For those interested, they may refer back to the original consultation document that detailed the proposed data items to be submitted and compare those to the live submissions being made. They are radically different.

The changes made were proposed by the software developer community at monthly meetings, held over a six month period from January 2011. HMRC were persuaded that, in order to cope with errors and corrections, the only way forward was to submit the latest year-to-date figures for each employee.

Now, after six months of live running, there are over 1.6 million employers reporting PAYE information in real time. Although there remain some issues with employer liability reconciliation, it has to be conceded that the implementation has been largely successful, given the huge change that has been required to payroll software, employer practices and HMRC systems, not to mention the transferring of employee payment information to the DWP Universal Credit program.

Other than the changes to the data items, the original premise that all RTI information should be transmitted via the BACS payments channel was overturned.

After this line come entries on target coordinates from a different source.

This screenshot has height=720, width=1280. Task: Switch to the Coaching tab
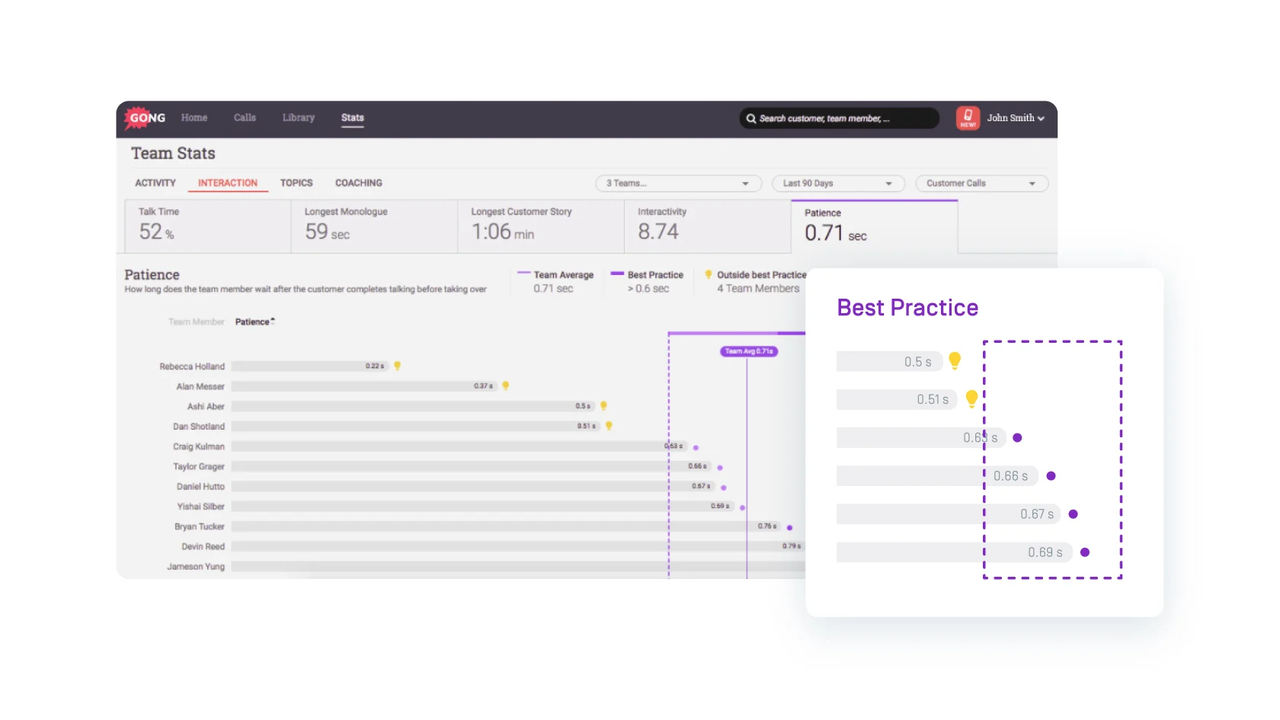click(358, 183)
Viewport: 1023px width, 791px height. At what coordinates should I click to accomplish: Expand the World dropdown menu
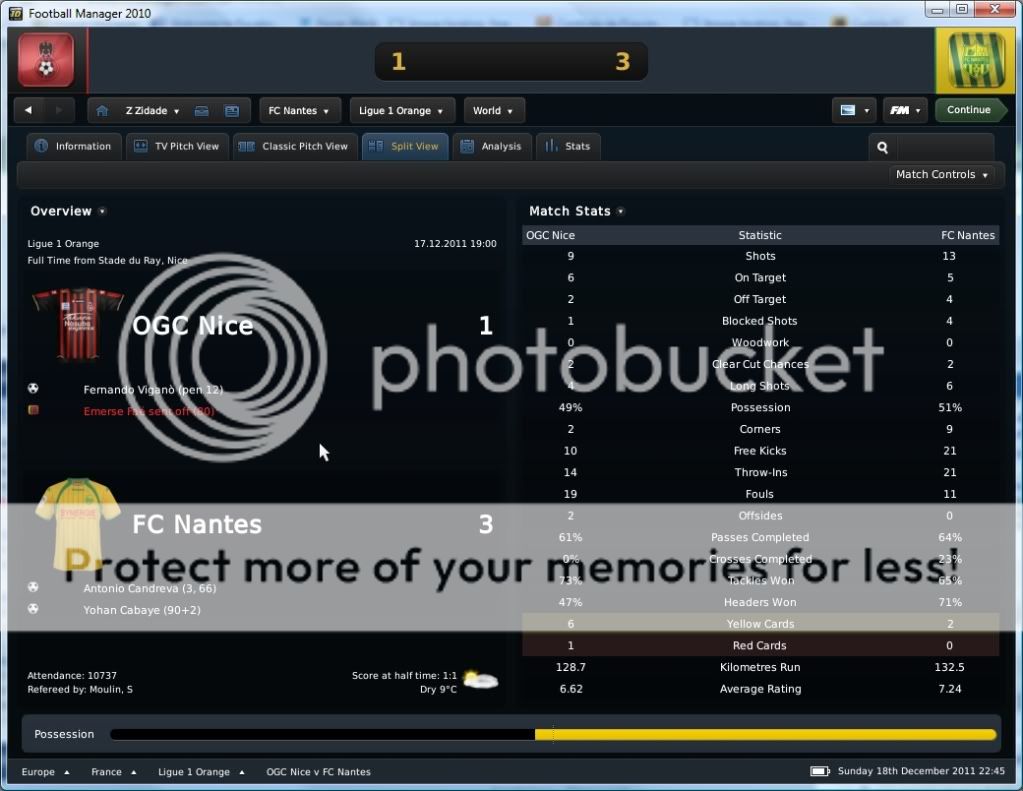494,111
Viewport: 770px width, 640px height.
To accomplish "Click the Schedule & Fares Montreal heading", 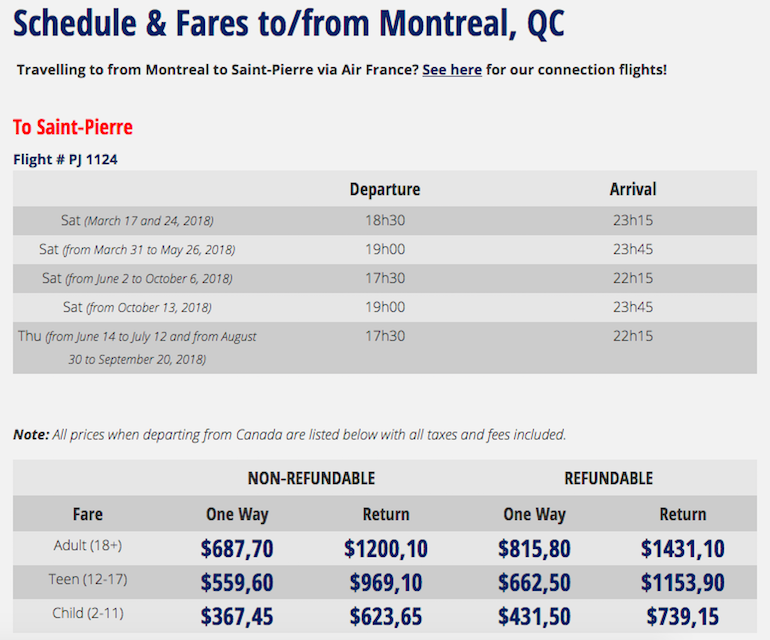I will pyautogui.click(x=289, y=23).
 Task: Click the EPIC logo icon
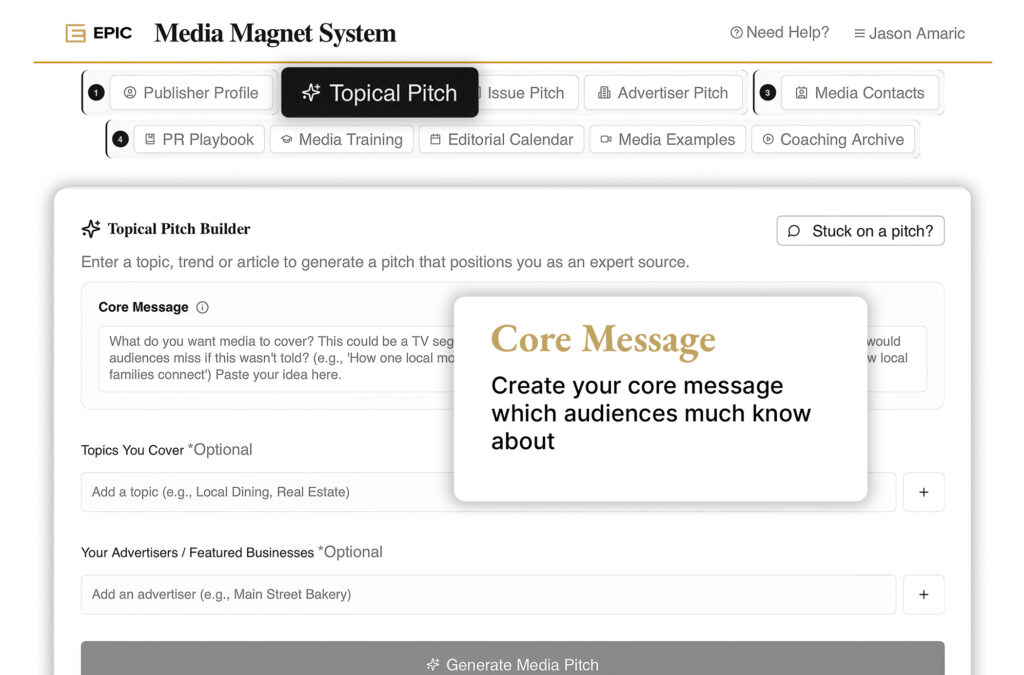75,33
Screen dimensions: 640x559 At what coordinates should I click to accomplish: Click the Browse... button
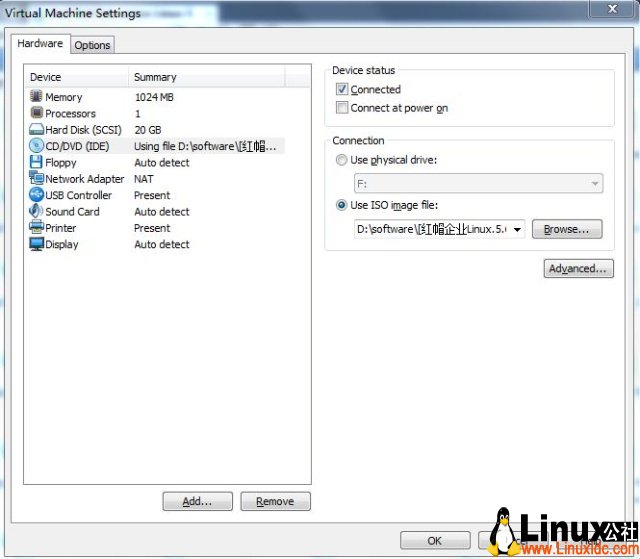566,229
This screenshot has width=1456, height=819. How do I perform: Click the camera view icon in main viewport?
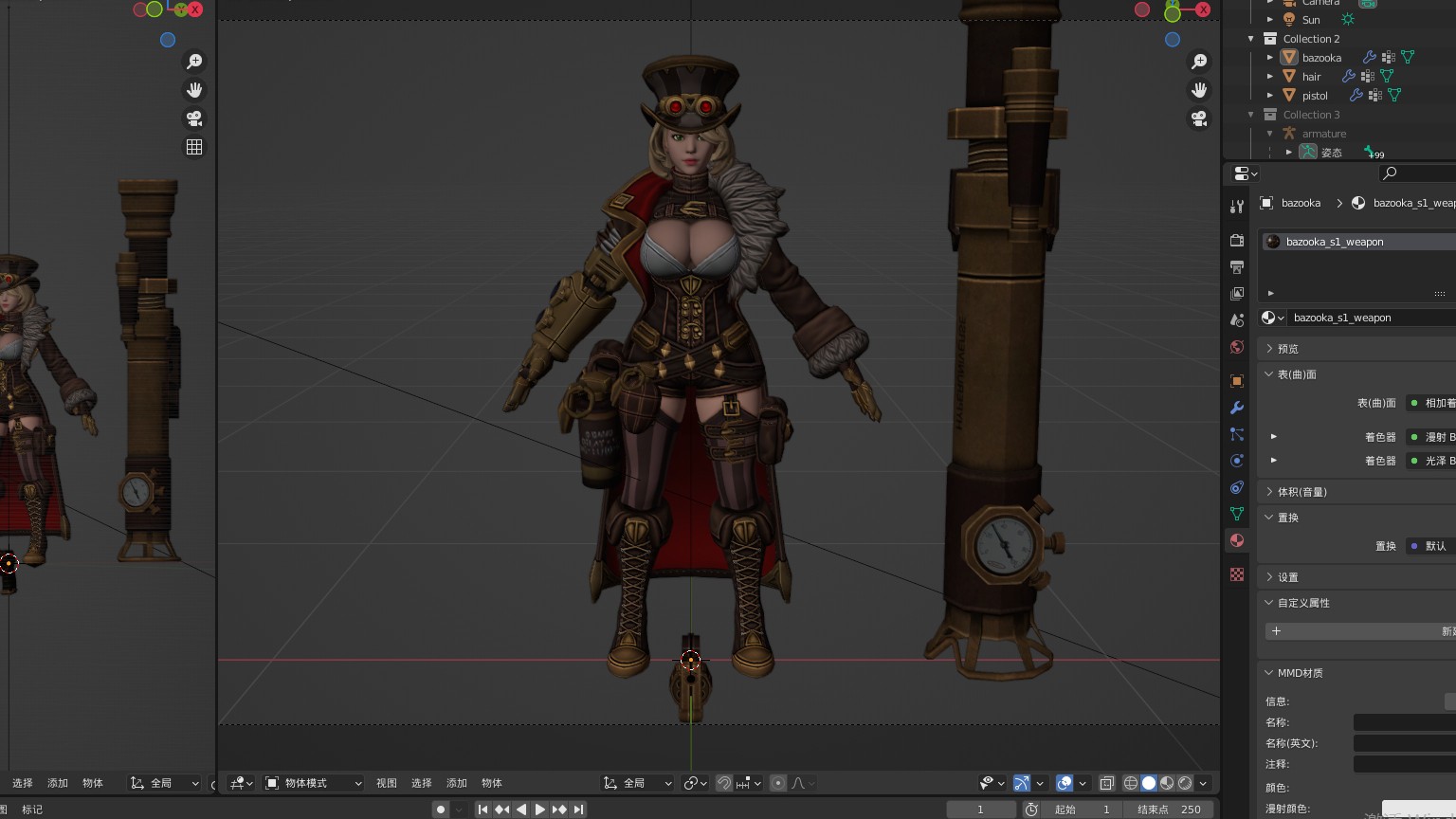click(1199, 118)
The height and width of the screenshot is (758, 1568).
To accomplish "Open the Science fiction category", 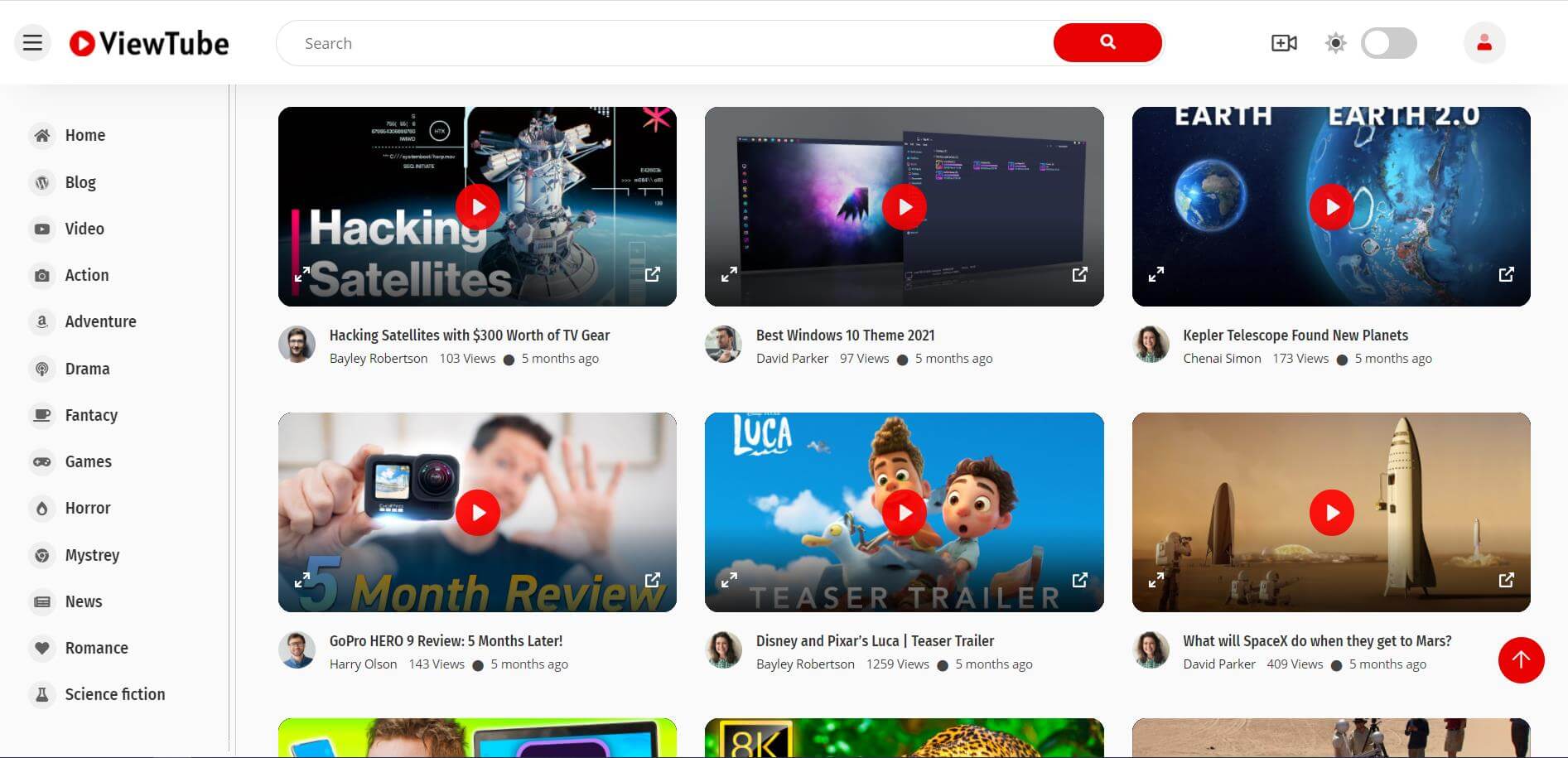I will click(x=114, y=694).
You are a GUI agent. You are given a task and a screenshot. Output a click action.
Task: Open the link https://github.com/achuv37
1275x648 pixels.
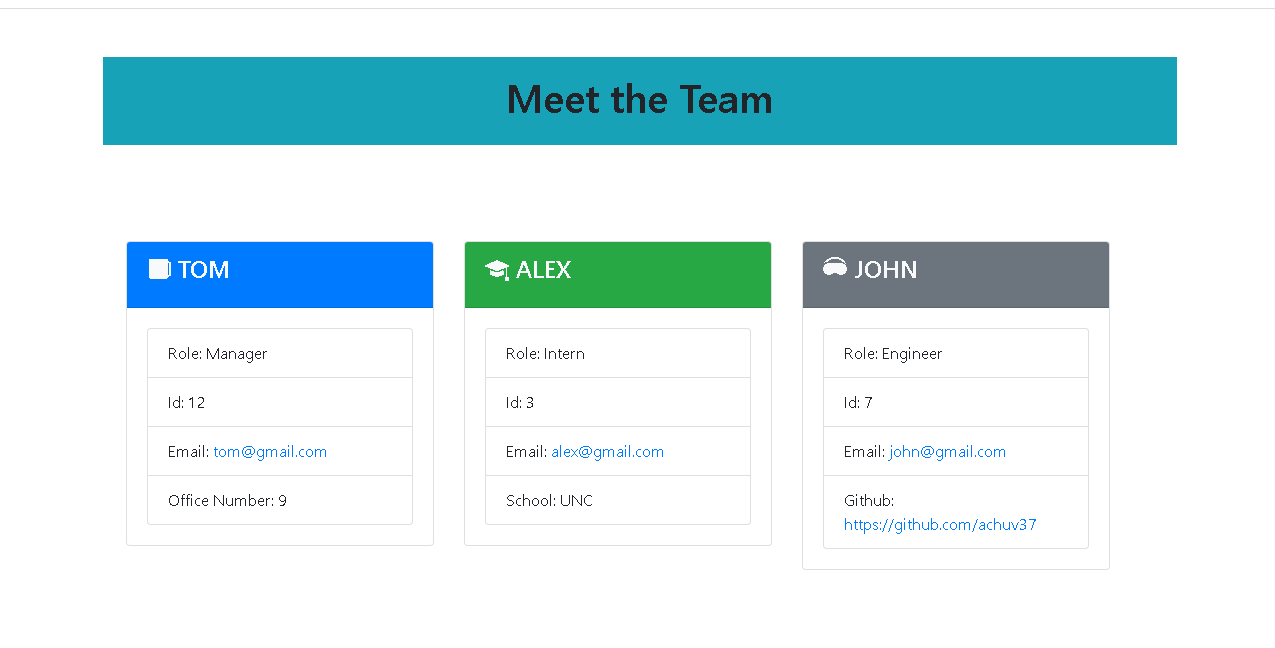coord(940,524)
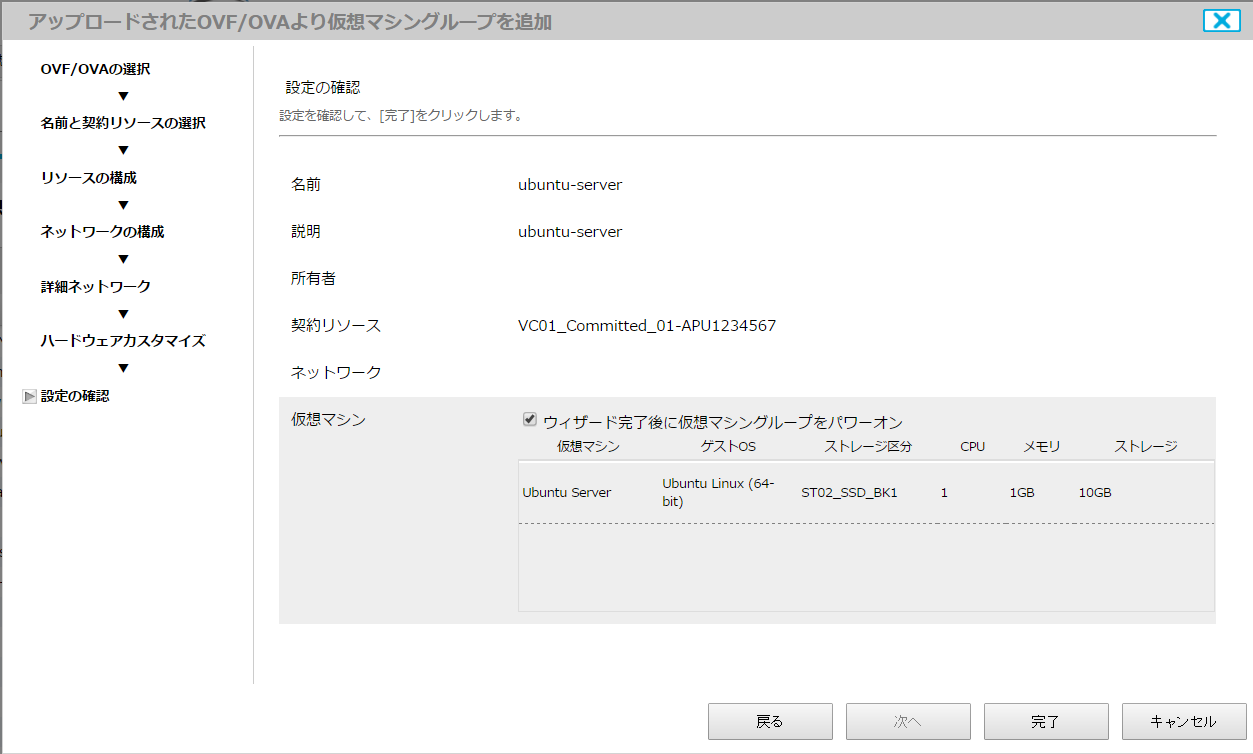Click the キャンセル button

(1182, 721)
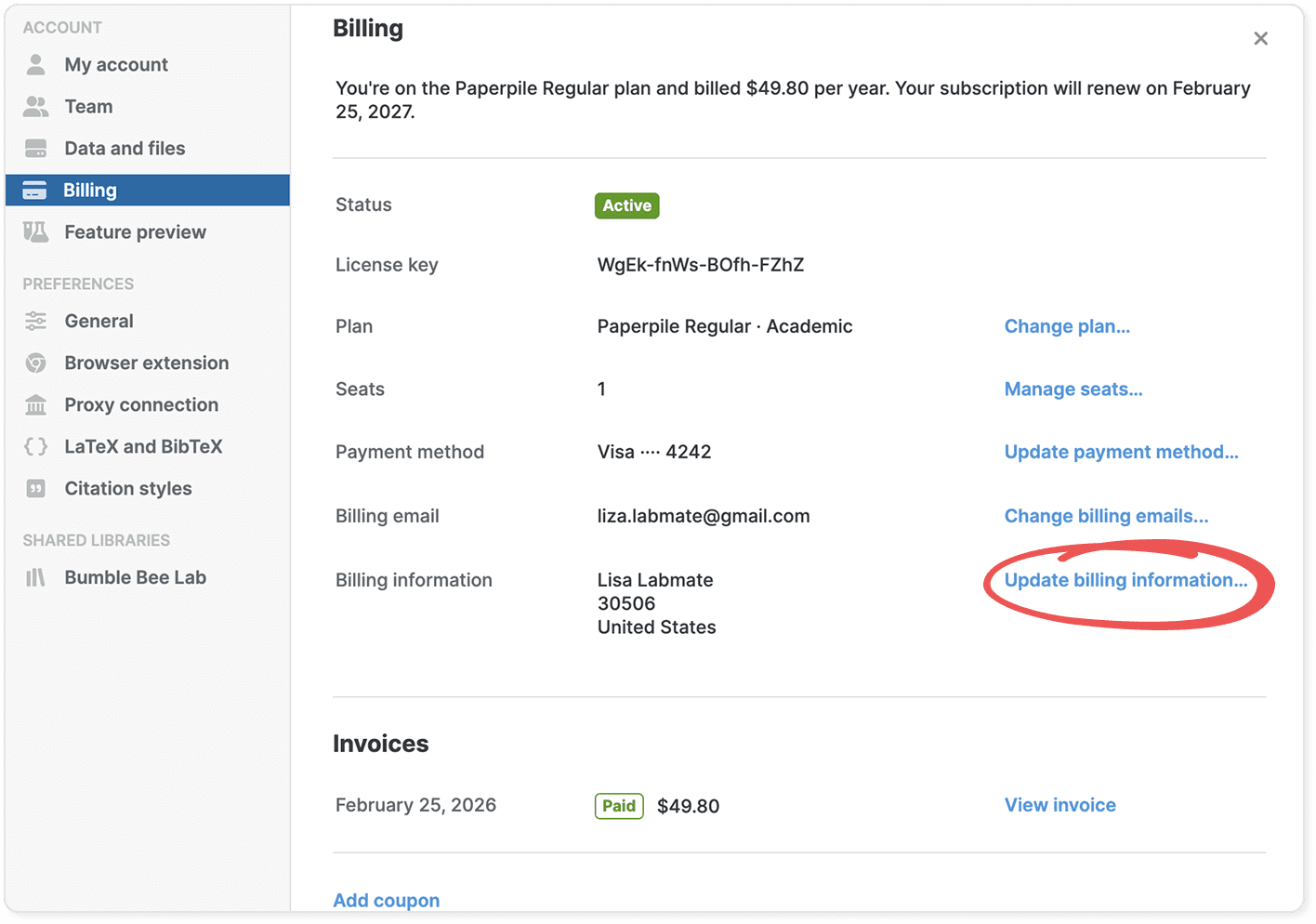Click the LaTeX and BibTeX braces icon
Image resolution: width=1316 pixels, height=924 pixels.
(36, 447)
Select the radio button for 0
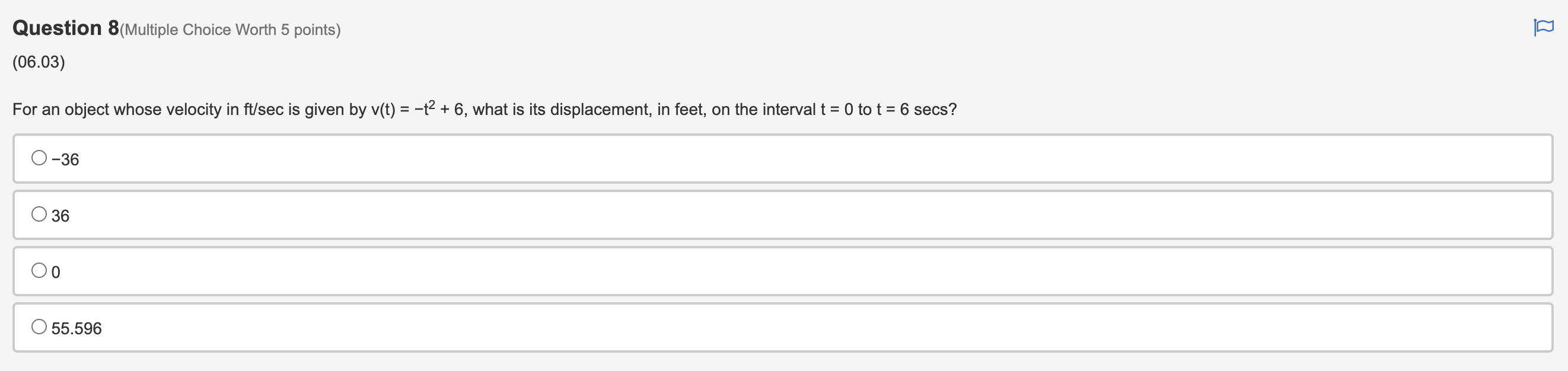This screenshot has height=371, width=1568. (39, 270)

Through intense lobbying (at HMRC CEO and Director General level), BASDA managed to both de-risk and notably reduce development and support costs of the RTI implementation by proposing an alternative architectural approach that harnessed the existing Government Gateway connectivity which is used by most members’ software. This proposal – the ‘Interim Solution’ – was fully implemented by HMRC (and is known as such) and consisted of two phases – initially only payments already sent via BACS containing the Hash sum proposed by BASDA (as a key constituent part of the overall solution) which is also included in the Gateway submission. We now understand that phase two (where BASDA proposed Online Banking Services be amended to facilitate the simple Hash figure and so enable reconciliation across virtually all e-payments) is now also under active consideration.

During the pilot phase of the implementation during the 2012-2013 tax year, BASDA was represented at the monthly RTI Customer User Group meetings that monitored progress and issues such as the treatment of casual workers, where the requirement to report payment information on or before the date of payment was impractical, and handling of Appendix 5 Foreign Tax Agreements.

BASDA continues to be represented at monthly meetings with the RTI policy team.